The gloomiest fiscal picture in two decades is clouding” American education, shouts the Boston Globe. A union leader laments the “fiscal instability from the state, from the federal government, so that the supports aren’t there for education.” A school board member asserts, “You’re going to have a bunch of shortchanged kids out there.”

The media continually parrot the claims of widespread fiscal crises in the nation’s school districts. Yet it’s hard to square these jeremiads with the simple fact that, after adjusting for inflation, per-pupil spending today is nearly three times what it was in 1960-and that spending jumps were higher in the 1990s than ever before.

Where did all this money go? How do schools seem to sponge up every last dollar? Why have the extensive investments in technology done nothing to forestall budgetary train wrecks or to produce significant achievement gains? Why does every slowdown in the economy seem to wreak so much havoc among school officials?

The authors of this issue’s cover stories, political scientist Jon Fullerton and management professor William Ouchi, address these questions from different angles.  Fullerton examines the politics of school budgeting and tells us that school managers are, in effect, rewarded for overspending. Moreover, they operate with primitive accounting systems that can serve to mask financial problems for years on end. Even the best financial officers are trapped by state, federal, and union mandates. Worse, the systems are so centralized, argues Ouchi, that they waste money on bureaucratic operations and lack the capacity to respond rapidly to changing circumstances.

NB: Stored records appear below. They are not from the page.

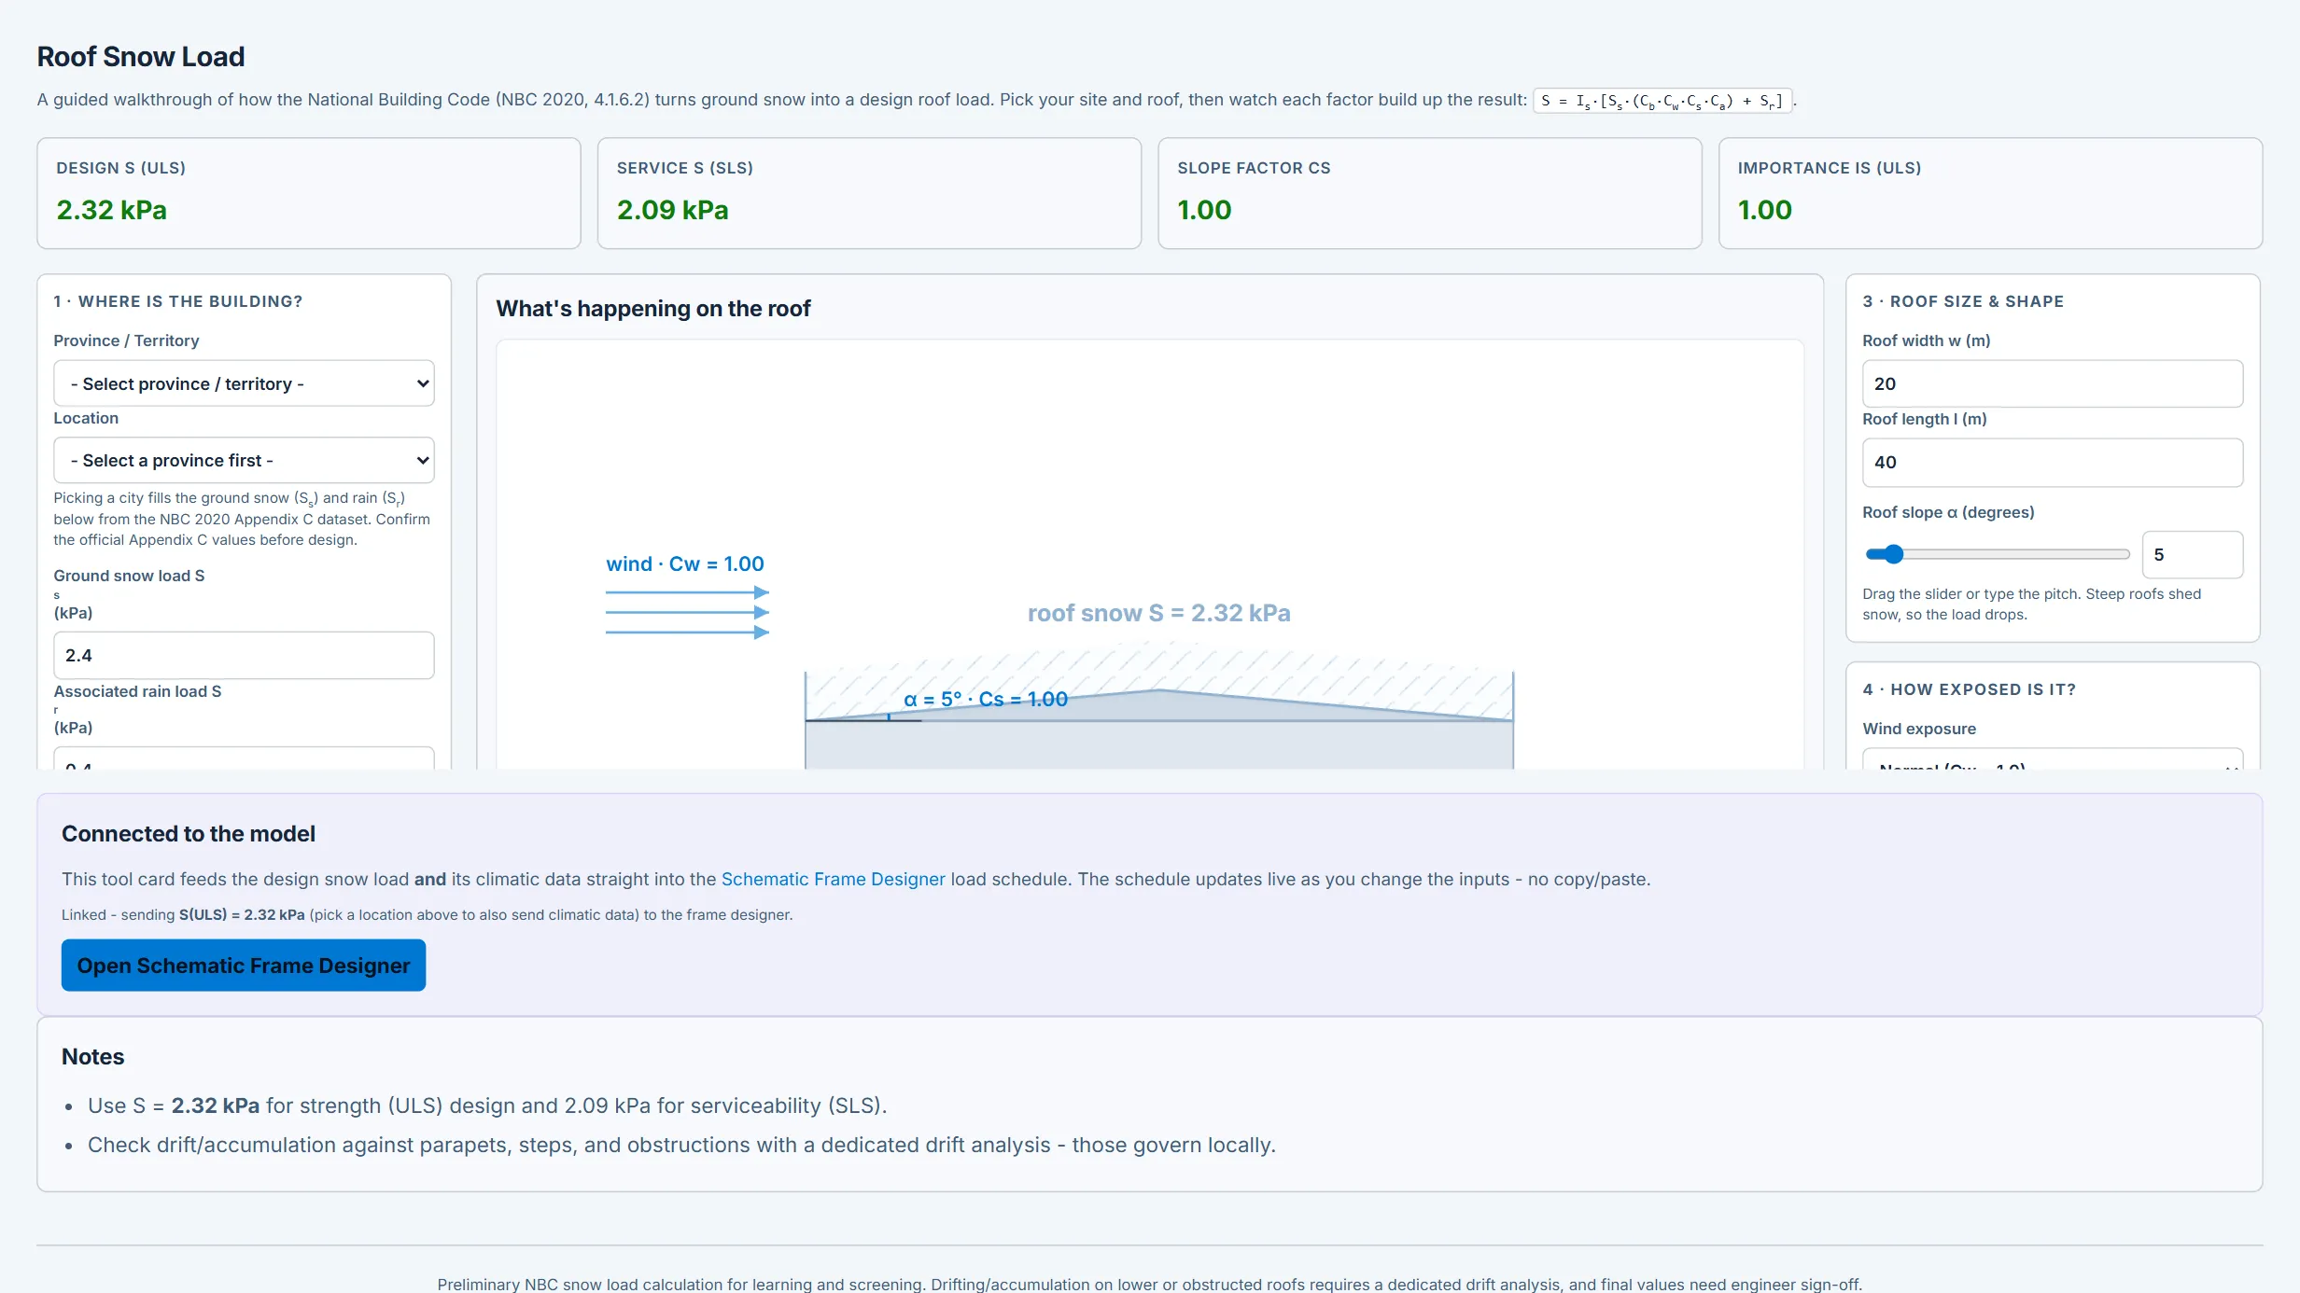Open the Province / Territory dropdown
Screen dimensions: 2300x1293
[244, 383]
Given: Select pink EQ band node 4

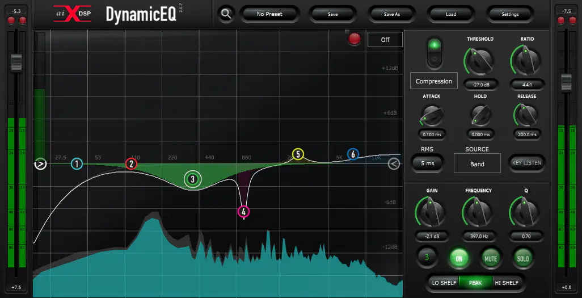Looking at the screenshot, I should 244,212.
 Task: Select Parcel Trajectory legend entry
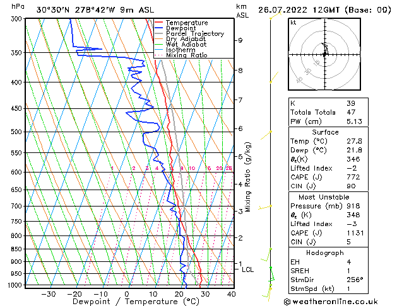coord(194,34)
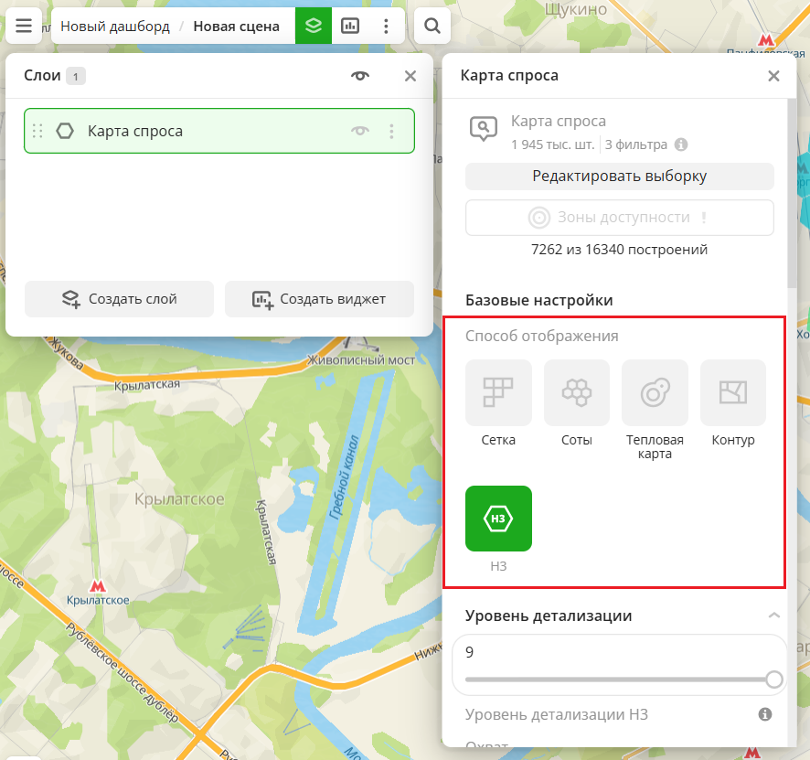Open the widgets chart icon in toolbar
The image size is (810, 760).
(350, 26)
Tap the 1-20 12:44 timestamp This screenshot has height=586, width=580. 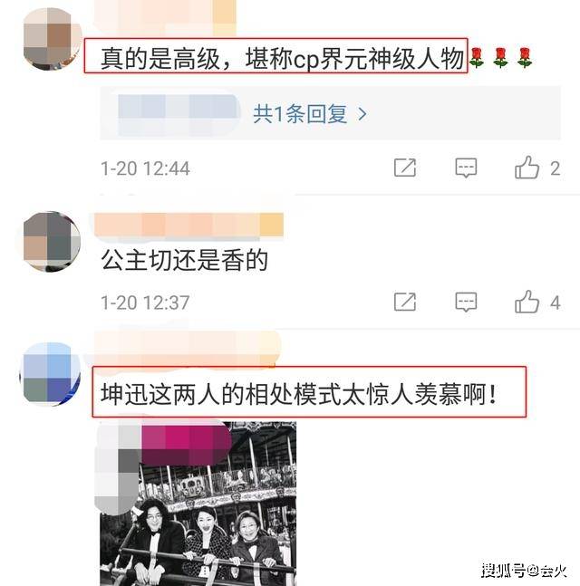146,168
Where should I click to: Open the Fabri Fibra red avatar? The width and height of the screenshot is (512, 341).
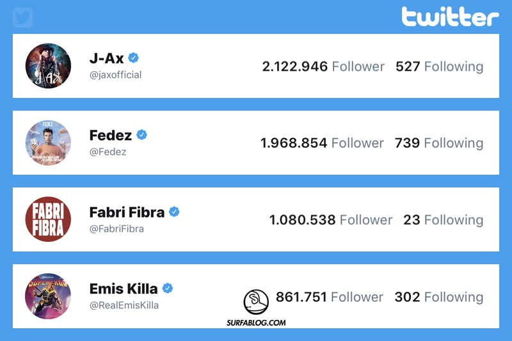pos(48,219)
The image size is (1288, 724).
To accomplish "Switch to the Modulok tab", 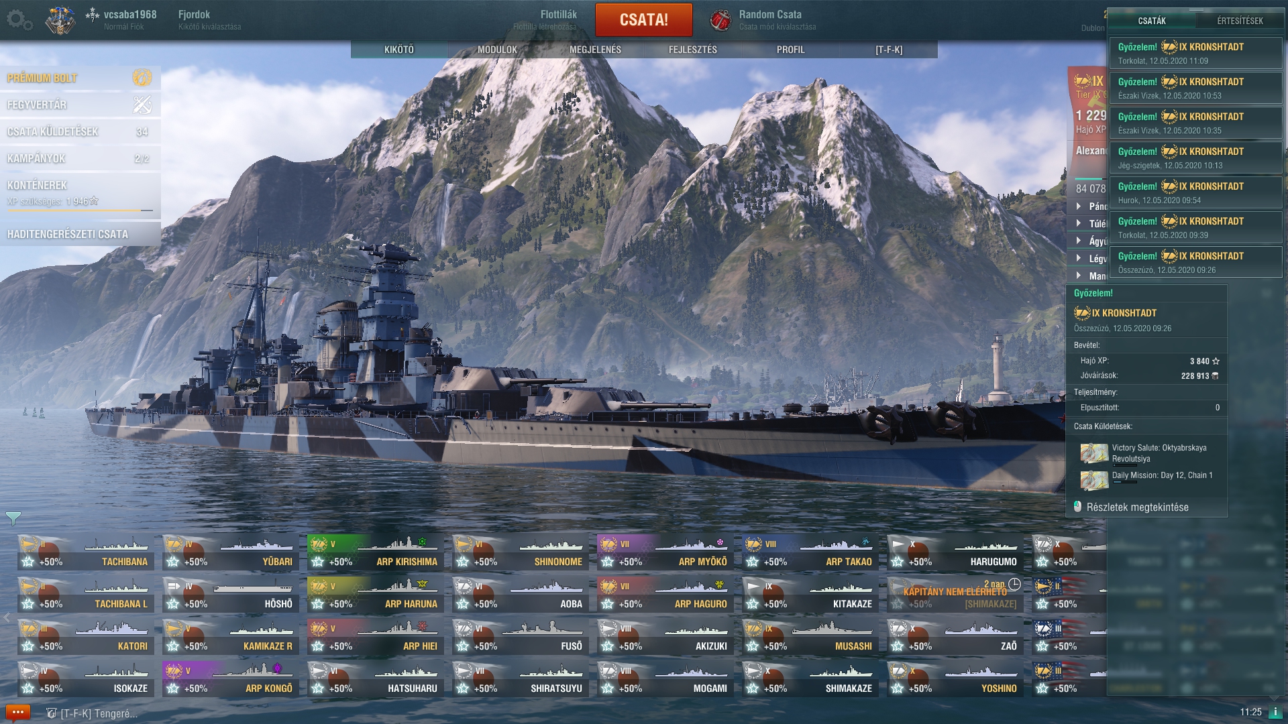I will click(497, 50).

In a few cases, school districts’ problems are the result not of poor management but of something more serious. Taking a look at the rising problem of teacher cheating on tests of achievement, Brian Jacob and Steven Levitt have come up with an estimate of the extent of the problem in Chicago and have designed a technique that will help to bring the problem under better control. Fortunately, they show that 95 percent or more of the teachers in Chicago administer tests honestly to their students, a welcome testimony to the decency of the teaching profession.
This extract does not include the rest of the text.